Im Hansa Theater scheint die Zeit stehen geblieben zu sein
Auf den Theatertoiletten im Hansa kostet die „Benutzung 20 Pfennig“, so jedenfalls steht es dort noch immer auf den Schildchen. In keinem Etablissement ist die Zeit deutlicher stehen geblieben, kein Theater dürfte sich – zumindest in Hamburg – besser eignen für „Cabaret“, die musikalische Fassung des Episodenromans „Berlin Stories“ von Christopher Isherwood. Ende der 1920er, Anfang der 1930er-Jahre lebte der britische Schriftsteller in Berlin und verdichtete seine Erlebnisse zu Literatur.

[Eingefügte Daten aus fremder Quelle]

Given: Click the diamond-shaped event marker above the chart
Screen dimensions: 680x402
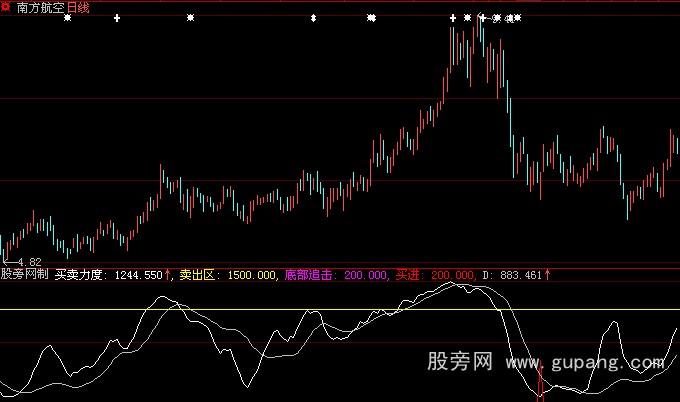Looking at the screenshot, I should 314,18.
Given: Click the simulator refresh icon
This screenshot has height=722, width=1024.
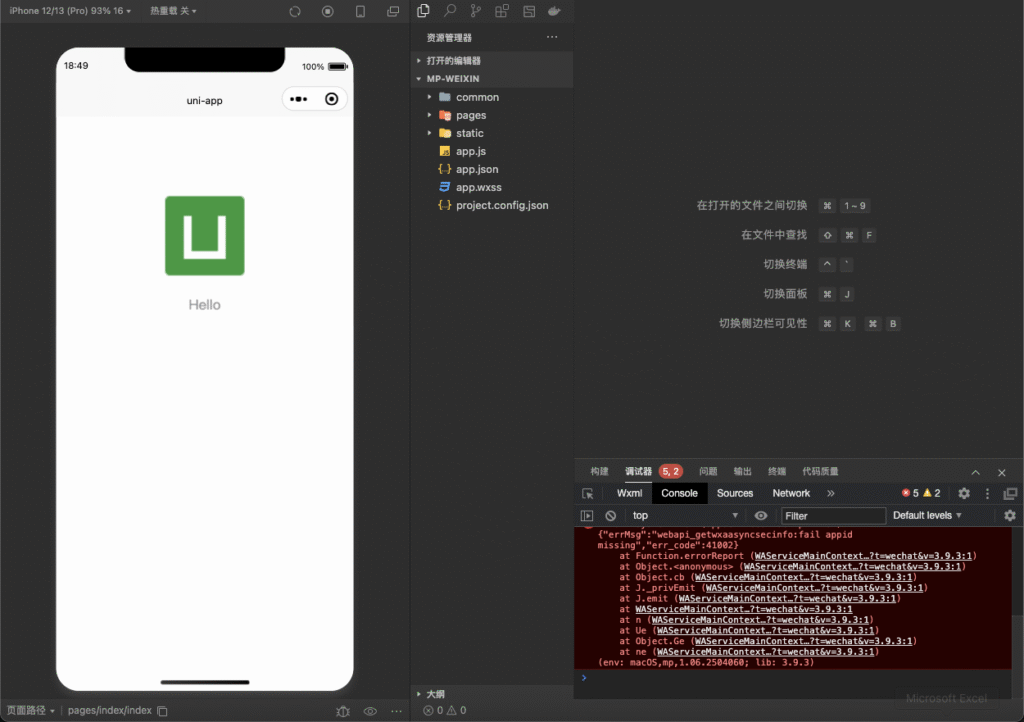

Auch in „Cabaret“ ist es ein junger Autor, Cliff Bradshaw (Sven Mattke), der mit seinem Schreibmaschinenkoffer in der deutschen Hauptstadt ankommt, Silvester 1928, als Prolog lassen Regisseur Ulrich Waller und seine Co-Regisseurin Dania Hohmann einen Stummfilm über die Leinwand flackern. Zum Schwarz-weiß gesellt sich rasch ein teuflisches Rot, wenn Tim Fischer als KitKat-Conférencier mit aufgemaltem Kopfputz (Kostüm: Ilse Welter, Maske: Carmen Botermann) seinem Publikum die extrarote Zunge herausstreckt. Auftrittsapplaus. Bühnengeschehen und Parkett-Glamour verschwimmen geschickt.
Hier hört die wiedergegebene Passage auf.